Le Projet de prévision polaire

 


 

Par Neil D. Gordon1 , Thomas Jung2 et Stefanie Klebe3


L’impact des régions polaires sur les phénomènes météorologiques et climatiques mondiaux est mieux perçu aujourd’hui, tant dans les milieux scientifiques que dans la population en général. L’emploi du terme «tourbillon circumpolaire», devenu courant en début d’année aux États-Unis d’Amérique, n’est qu’un exemple parmi tant d’autres de l’intérêt grandissant porté à l’évolution rapide du climat aux hautes latitudes. Année après année, les rapports publiés par l’OMM sur l’étendue des glaces de mer estivales dans l’Arctique attirent l’attention des médias du monde entier. La population – en particulier les jeunes – s’intéresse vivement à la façon dont ces facteurs conditionnent le temps et le climat sur le reste de la planète. L’expansion des activités humaines aux pôles accroît aussi les attentes en termes de volume d’information et de qualité des prévisions.

La reconnaissance du rôle important joué par les régions polaires dans les systèmes environnementaux du globe, y compris le climat, a conduit à réclamer davantage d’études scientifiques, de stations de recherche permanentes et semi-permanentes et d’activités diverses de surveillance de l’environnement in situ et à distance, ainsi qu’à formuler les besoins correspondants d’information météorologique et environnementale à l’appui de la prise de décisions stratégiques. Par exemple, la prévision de nappes de brouillard, de nuages bas ou de problèmes de visibilité est utile pour les vols effectués au-dessus de l’Antarctique afin de réaliser des recherches dans la région; un mauvais temps imprévu est très coûteux si l’aéronef, incapable de parvenir à destination, doit faire demi-tour.

Les régions polaires sont pourtant les moins bien observées de la planète, en raison surtout de leur éloignement et de la fréquence de conditions météorologiques et climatiques difficiles.

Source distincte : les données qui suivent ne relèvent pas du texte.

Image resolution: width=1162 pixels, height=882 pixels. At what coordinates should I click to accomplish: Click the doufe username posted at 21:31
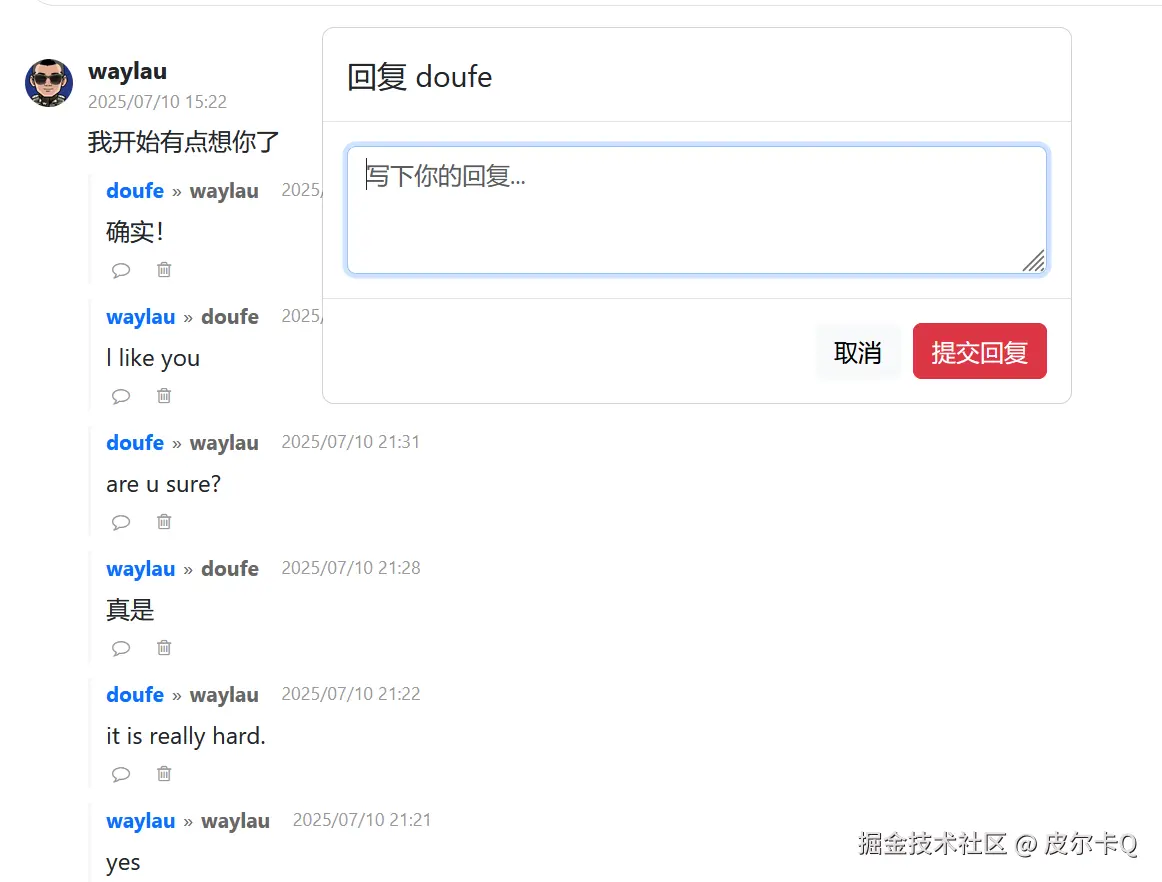point(135,443)
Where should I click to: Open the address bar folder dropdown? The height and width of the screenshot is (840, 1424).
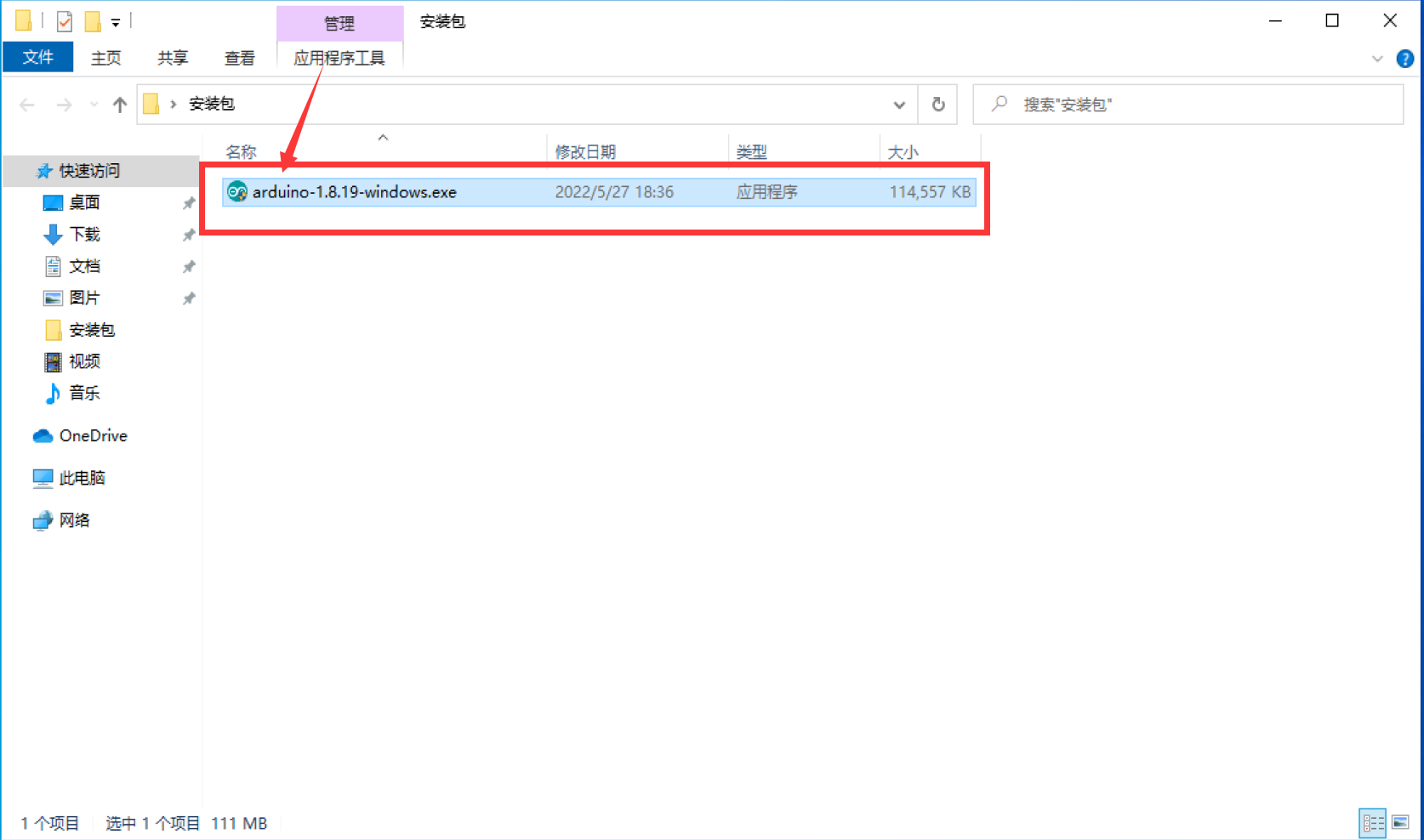pos(899,104)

Nous détenons une connaissance et une compréhension très insuffisantes en ce qui a trait aux grands processus des régions polaires, aux meilleurs moyens d’affiner les modèles numériques et les systèmes de prévision, à la façon d’optimiser le système d’observation et aux services qu’il faudrait offrir. La recherche polaire exige énormément de moyens et une infrastructure de grande ampleur. Il est donc particulièrement important de coordonner à l’échelle internationale les travaux qui produiront le savoir dont nous avons besoin pour étendre les capacités de prévision dans ces régions et ailleurs. Le Projet de prévision polaire a été lancé afin de mettre en place l’infrastructure requise pour optimiser l’observation des pôles. Il améliorera la qualité des données sur les conditions initiales avec un bon rapport coût-efficacité. Il fournira la réalité de terrain nécessaire pour parfaire les algorithmes de calcul, et la compréhension des processus polaires fondamentaux dont on a absolument besoin pour étendre les capacités de modélisation numérique.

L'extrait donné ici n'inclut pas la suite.